| WRITTEN EXERCISE 1 |
Copy the rows word for word, starting with the first row and going on through the row with "La protection des".

| QUOTED TEXT |
[start]

As long as higher-order spherical is negligible, spherical aberration can be practically cancelled in the optimized wavelength, with the residual increasing toward wavelengths farther away from it. It will keep increasing with the lens power for these "external" wavelengths, but will have no appreciable effect on the correction level in the optimized wavelength. However, since higher-order spherical aberration cannot be entirely removed, only minimized by balancing it with the lower-order form, it affects the optimized wavelength as well. To some extent, it is present in most apochromatic doublet objectives. After a certain point, spherochromatism can become intolerable; if pushed to far, it can be as crippling as secondary spectrum, particularly if the optimum wavelength (and, of course, those close to it) is significantly affected by higher-order spherical.

Due to the presence of spherochromatism, apochromats do not form common paraxial foci for F-e-C lines, rather common foci for given zonal heights, so called "crossings" (due to it, the paraxial foci are always separated, and could be more so in a fast apo than in a slow achromat). Ideally, non-optimized wavelengths should cross the optimized so that their best foci coincide; in practice, it is difficult to achieve. Since the magnitude of spherical aberration vary significantly (fourfold for the lower-order form) from its best focus to either paraxial or marginal focus, how close a crossing is - or not - to that ideal can cause significant difference in the chromatic correction level between two objectives formally satisfying the "three crossings" requirement.

[end]

| DATASET RECORDS |
[start]

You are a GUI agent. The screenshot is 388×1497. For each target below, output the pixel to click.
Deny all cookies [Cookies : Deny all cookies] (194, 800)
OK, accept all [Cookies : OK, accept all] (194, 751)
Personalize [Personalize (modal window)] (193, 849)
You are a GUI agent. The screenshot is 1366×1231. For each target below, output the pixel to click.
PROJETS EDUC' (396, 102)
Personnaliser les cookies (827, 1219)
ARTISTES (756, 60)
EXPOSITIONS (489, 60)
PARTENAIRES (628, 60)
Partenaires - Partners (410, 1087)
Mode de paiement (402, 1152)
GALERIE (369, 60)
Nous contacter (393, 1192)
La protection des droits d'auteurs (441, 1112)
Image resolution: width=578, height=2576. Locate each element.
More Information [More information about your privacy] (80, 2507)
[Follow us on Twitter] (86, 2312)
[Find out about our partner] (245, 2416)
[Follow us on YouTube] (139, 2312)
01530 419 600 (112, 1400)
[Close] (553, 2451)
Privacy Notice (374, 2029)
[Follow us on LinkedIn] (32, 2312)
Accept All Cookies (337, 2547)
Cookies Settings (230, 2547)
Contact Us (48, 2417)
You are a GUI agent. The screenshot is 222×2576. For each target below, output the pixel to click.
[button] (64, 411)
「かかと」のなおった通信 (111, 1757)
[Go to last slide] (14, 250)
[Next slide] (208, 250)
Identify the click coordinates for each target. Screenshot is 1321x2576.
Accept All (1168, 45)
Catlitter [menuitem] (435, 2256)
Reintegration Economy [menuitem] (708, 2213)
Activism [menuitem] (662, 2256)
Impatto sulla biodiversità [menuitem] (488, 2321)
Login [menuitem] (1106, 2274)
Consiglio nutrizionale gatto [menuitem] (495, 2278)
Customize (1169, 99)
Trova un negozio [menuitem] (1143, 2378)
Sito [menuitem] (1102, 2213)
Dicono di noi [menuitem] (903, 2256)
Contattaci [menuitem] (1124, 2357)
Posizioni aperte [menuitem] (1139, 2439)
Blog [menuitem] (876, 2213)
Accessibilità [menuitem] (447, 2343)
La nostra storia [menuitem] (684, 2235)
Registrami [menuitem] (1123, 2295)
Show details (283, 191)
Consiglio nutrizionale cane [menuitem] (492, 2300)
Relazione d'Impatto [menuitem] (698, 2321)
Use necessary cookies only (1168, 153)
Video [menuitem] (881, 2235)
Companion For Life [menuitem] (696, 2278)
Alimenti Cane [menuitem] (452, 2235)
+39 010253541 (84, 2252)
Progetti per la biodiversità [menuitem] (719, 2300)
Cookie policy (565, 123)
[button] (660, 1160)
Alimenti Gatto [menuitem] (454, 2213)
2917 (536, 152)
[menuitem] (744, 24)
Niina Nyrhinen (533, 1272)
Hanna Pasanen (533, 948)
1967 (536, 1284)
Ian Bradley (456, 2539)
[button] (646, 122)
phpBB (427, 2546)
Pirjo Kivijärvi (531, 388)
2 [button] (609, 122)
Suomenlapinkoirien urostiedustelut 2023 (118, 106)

[end]

| WRITTEN EXERCISE 2 |
In the passage on spherochromatism, by how much does lower-order spherical aberration vary in magnitude between its best focus and either paraxial or marginal focus?

| EXERCISE ANSWER 1 |
You are a GUI agent. The screenshot is 388×1497. For each target below, output the pixel to click.
Deny all cookies [Cookies : Deny all cookies] (194, 800)
OK, accept all [Cookies : OK, accept all] (194, 751)
Personalize [Personalize (modal window)] (193, 849)
You are a GUI agent. The screenshot is 1366×1231. For each target below, output the pixel to click.
PROJETS EDUC' (396, 102)
Personnaliser les cookies (827, 1219)
ARTISTES (756, 60)
EXPOSITIONS (489, 60)
PARTENAIRES (628, 60)
Partenaires - Partners (410, 1087)
Mode de paiement (402, 1152)
GALERIE (369, 60)
Nous contacter (393, 1192)
La protection des droits d'auteurs (441, 1112)

| EXERCISE ANSWER 2 |
Fourfold.